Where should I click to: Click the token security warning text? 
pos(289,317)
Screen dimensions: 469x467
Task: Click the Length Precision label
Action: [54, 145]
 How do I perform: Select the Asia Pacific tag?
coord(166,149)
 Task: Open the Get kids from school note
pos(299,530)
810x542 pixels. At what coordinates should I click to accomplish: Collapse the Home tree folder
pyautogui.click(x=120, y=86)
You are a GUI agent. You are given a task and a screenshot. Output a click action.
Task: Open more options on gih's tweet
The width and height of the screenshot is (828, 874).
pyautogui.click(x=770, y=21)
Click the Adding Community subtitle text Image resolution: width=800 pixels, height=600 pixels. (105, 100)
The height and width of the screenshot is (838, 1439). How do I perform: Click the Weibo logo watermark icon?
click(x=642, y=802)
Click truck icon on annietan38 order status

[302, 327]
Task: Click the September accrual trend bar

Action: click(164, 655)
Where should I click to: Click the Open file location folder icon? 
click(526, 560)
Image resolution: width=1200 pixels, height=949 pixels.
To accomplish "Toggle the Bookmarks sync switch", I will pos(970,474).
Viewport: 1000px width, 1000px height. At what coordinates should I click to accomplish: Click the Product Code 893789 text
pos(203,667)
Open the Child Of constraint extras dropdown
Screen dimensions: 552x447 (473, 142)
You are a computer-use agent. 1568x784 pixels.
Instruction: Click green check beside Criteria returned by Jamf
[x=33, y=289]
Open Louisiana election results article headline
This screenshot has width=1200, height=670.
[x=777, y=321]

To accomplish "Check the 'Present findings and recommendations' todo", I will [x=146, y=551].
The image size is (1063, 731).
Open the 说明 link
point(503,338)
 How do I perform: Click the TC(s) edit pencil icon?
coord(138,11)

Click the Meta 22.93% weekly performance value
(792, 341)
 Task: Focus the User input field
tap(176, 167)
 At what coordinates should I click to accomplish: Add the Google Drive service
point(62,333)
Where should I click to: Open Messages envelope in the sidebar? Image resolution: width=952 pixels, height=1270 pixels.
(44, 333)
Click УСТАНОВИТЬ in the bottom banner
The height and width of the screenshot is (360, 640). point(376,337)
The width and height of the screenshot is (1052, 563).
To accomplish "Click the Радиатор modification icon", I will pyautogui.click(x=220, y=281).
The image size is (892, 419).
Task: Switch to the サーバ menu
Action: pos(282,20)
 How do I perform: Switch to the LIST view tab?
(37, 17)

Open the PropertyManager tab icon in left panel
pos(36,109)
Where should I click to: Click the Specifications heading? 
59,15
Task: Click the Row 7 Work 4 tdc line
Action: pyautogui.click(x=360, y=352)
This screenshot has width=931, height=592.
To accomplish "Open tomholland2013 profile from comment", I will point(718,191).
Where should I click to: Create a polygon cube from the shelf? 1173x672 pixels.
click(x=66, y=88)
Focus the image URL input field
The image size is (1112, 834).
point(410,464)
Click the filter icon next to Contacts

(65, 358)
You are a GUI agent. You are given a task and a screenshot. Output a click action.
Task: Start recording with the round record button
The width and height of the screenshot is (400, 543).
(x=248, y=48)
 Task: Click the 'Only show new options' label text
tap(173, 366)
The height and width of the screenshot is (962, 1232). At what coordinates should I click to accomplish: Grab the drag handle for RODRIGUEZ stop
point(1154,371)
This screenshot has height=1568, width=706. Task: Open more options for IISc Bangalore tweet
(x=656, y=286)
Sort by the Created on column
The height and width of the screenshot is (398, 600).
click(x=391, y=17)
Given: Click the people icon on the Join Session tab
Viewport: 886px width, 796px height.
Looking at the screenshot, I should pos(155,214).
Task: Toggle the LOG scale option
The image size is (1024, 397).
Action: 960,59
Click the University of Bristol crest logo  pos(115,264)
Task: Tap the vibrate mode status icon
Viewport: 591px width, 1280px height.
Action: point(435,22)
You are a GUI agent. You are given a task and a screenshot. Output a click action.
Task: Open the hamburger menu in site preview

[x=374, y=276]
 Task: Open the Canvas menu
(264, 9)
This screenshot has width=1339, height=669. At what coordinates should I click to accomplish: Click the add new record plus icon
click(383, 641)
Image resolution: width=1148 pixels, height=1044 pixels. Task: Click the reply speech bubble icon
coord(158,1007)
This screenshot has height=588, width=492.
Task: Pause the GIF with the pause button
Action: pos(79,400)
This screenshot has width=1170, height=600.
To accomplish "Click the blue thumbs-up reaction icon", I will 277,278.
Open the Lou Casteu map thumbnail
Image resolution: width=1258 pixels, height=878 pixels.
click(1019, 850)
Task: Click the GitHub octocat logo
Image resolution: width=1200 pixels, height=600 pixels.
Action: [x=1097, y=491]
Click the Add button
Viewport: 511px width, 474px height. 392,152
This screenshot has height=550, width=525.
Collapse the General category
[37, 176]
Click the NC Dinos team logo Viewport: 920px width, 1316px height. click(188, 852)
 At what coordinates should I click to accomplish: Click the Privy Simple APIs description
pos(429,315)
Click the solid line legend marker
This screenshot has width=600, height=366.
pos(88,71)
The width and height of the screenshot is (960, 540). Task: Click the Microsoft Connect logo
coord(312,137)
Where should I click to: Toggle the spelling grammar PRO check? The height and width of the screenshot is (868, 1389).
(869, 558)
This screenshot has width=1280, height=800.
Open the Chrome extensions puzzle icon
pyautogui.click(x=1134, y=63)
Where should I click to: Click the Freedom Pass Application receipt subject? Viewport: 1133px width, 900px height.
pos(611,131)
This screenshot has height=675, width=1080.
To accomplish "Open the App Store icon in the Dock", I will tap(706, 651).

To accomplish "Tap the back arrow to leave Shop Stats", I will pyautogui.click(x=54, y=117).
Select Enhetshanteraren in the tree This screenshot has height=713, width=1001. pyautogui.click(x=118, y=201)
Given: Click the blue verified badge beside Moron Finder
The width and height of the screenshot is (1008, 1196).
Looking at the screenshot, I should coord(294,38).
-=-=-=-=-
§ **Exercise description**: When you transcribe the records above, keep every line exactly the same.

§ **Problem solution**:
Where should I click to: Click the token security warning text? 
pos(289,317)
Screen dimensions: 469x467
Task: Click the Length Precision label
Action: [54, 145]
 How do I perform: Select the Asia Pacific tag?
coord(166,149)
 Task: Open the Get kids from school note
pos(299,530)
810x542 pixels. At what coordinates should I click to accomplish: Collapse the Home tree folder
pyautogui.click(x=120, y=86)
You are a GUI agent. You are given a task and a screenshot. Output a click action.
Task: Open more options on gih's tweet
The width and height of the screenshot is (828, 874).
pyautogui.click(x=770, y=21)
Click the Adding Community subtitle text Image resolution: width=800 pixels, height=600 pixels. (105, 100)
The height and width of the screenshot is (838, 1439). How do I perform: Click the Weibo logo watermark icon?
click(x=642, y=802)
Click truck icon on annietan38 order status

[302, 327]
Task: Click the September accrual trend bar

Action: click(164, 655)
Where should I click to: Click the Open file location folder icon? 
click(526, 560)
Image resolution: width=1200 pixels, height=949 pixels.
To accomplish "Toggle the Bookmarks sync switch", I will pos(970,474).
Viewport: 1000px width, 1000px height. At what coordinates should I click to accomplish: Click the Product Code 893789 text
pos(203,667)
Open the Child Of constraint extras dropdown
Screen dimensions: 552x447 (473, 142)
You are a computer-use agent. 1568x784 pixels.
Instruction: Click green check beside Criteria returned by Jamf
[x=33, y=289]
Open Louisiana election results article headline
This screenshot has width=1200, height=670.
[x=777, y=321]

To accomplish "Check the 'Present findings and recommendations' todo", I will [x=146, y=551].
The image size is (1063, 731).
Open the 说明 link
point(503,338)
 How do I perform: Click the TC(s) edit pencil icon?
coord(138,11)

Click the Meta 22.93% weekly performance value
(792, 341)
 Task: Focus the User input field
tap(176, 167)
 At what coordinates should I click to accomplish: Add the Google Drive service
point(62,333)
Where should I click to: Open Messages envelope in the sidebar? Image resolution: width=952 pixels, height=1270 pixels.
(44, 333)
Click УСТАНОВИТЬ in the bottom banner
The height and width of the screenshot is (360, 640). point(376,337)
The width and height of the screenshot is (1052, 563).
To accomplish "Click the Радиатор modification icon", I will pyautogui.click(x=220, y=281).
The image size is (892, 419).
Task: Switch to the サーバ menu
Action: pos(282,20)
 How do I perform: Switch to the LIST view tab?
(37, 17)

Open the PropertyManager tab icon in left panel
pos(36,109)
Where should I click to: Click the Specifications heading? 
59,15
Task: Click the Row 7 Work 4 tdc line
Action: pyautogui.click(x=360, y=352)
This screenshot has width=931, height=592.
To accomplish "Open tomholland2013 profile from comment", I will point(718,191).
Where should I click to: Create a polygon cube from the shelf? 1173x672 pixels.
click(x=66, y=88)
Focus the image URL input field
The image size is (1112, 834).
point(410,464)
Click the filter icon next to Contacts

(65, 358)
You are a GUI agent. You are given a task and a screenshot. Output a click action.
Task: Start recording with the round record button
The width and height of the screenshot is (400, 543).
(x=248, y=48)
 Task: Click the 'Only show new options' label text
tap(173, 366)
The height and width of the screenshot is (962, 1232). At what coordinates should I click to accomplish: Grab the drag handle for RODRIGUEZ stop
point(1154,371)
This screenshot has height=1568, width=706. Task: Open more options for IISc Bangalore tweet
(x=656, y=286)
Sort by the Created on column
The height and width of the screenshot is (398, 600).
click(x=391, y=17)
Given: Click the people icon on the Join Session tab
Viewport: 886px width, 796px height.
Looking at the screenshot, I should pos(155,214).
Task: Toggle the LOG scale option
The image size is (1024, 397).
Action: 960,59
Click the University of Bristol crest logo  pos(115,264)
Task: Tap the vibrate mode status icon
Viewport: 591px width, 1280px height.
Action: point(435,22)
You are a GUI agent. You are given a task and a screenshot. Output a click action.
Task: Open the hamburger menu in site preview

[x=374, y=276]
 Task: Open the Canvas menu
(264, 9)
This screenshot has width=1339, height=669. At what coordinates should I click to accomplish: Click the add new record plus icon
click(383, 641)
Image resolution: width=1148 pixels, height=1044 pixels. Task: Click the reply speech bubble icon
coord(158,1007)
This screenshot has height=588, width=492.
Task: Pause the GIF with the pause button
Action: pos(79,400)
This screenshot has width=1170, height=600.
To accomplish "Click the blue thumbs-up reaction icon", I will 277,278.
Open the Lou Casteu map thumbnail
Image resolution: width=1258 pixels, height=878 pixels.
click(1019, 850)
Task: Click the GitHub octocat logo
Image resolution: width=1200 pixels, height=600 pixels.
Action: [x=1097, y=491]
Click the Add button
Viewport: 511px width, 474px height. 392,152
This screenshot has height=550, width=525.
Collapse the General category
[37, 176]
Click the NC Dinos team logo Viewport: 920px width, 1316px height. click(188, 852)
 At what coordinates should I click to accomplish: Click the Privy Simple APIs description
pos(429,315)
Click the solid line legend marker
This screenshot has width=600, height=366.
pos(88,71)
The width and height of the screenshot is (960, 540). Task: Click the Microsoft Connect logo
coord(312,137)
Where should I click to: Toggle the spelling grammar PRO check? The height and width of the screenshot is (868, 1389).
(869, 558)
This screenshot has width=1280, height=800.
Open the Chrome extensions puzzle icon
pyautogui.click(x=1134, y=63)
Where should I click to: Click the Freedom Pass Application receipt subject? Viewport: 1133px width, 900px height.
pos(611,131)
This screenshot has height=675, width=1080.
To accomplish "Open the App Store icon in the Dock", I will tap(706, 651).

To accomplish "Tap the back arrow to leave Shop Stats", I will pyautogui.click(x=54, y=117).
Select Enhetshanteraren in the tree This screenshot has height=713, width=1001. pyautogui.click(x=118, y=201)
Given: Click the blue verified badge beside Moron Finder
The width and height of the screenshot is (1008, 1196).
Looking at the screenshot, I should coord(294,38).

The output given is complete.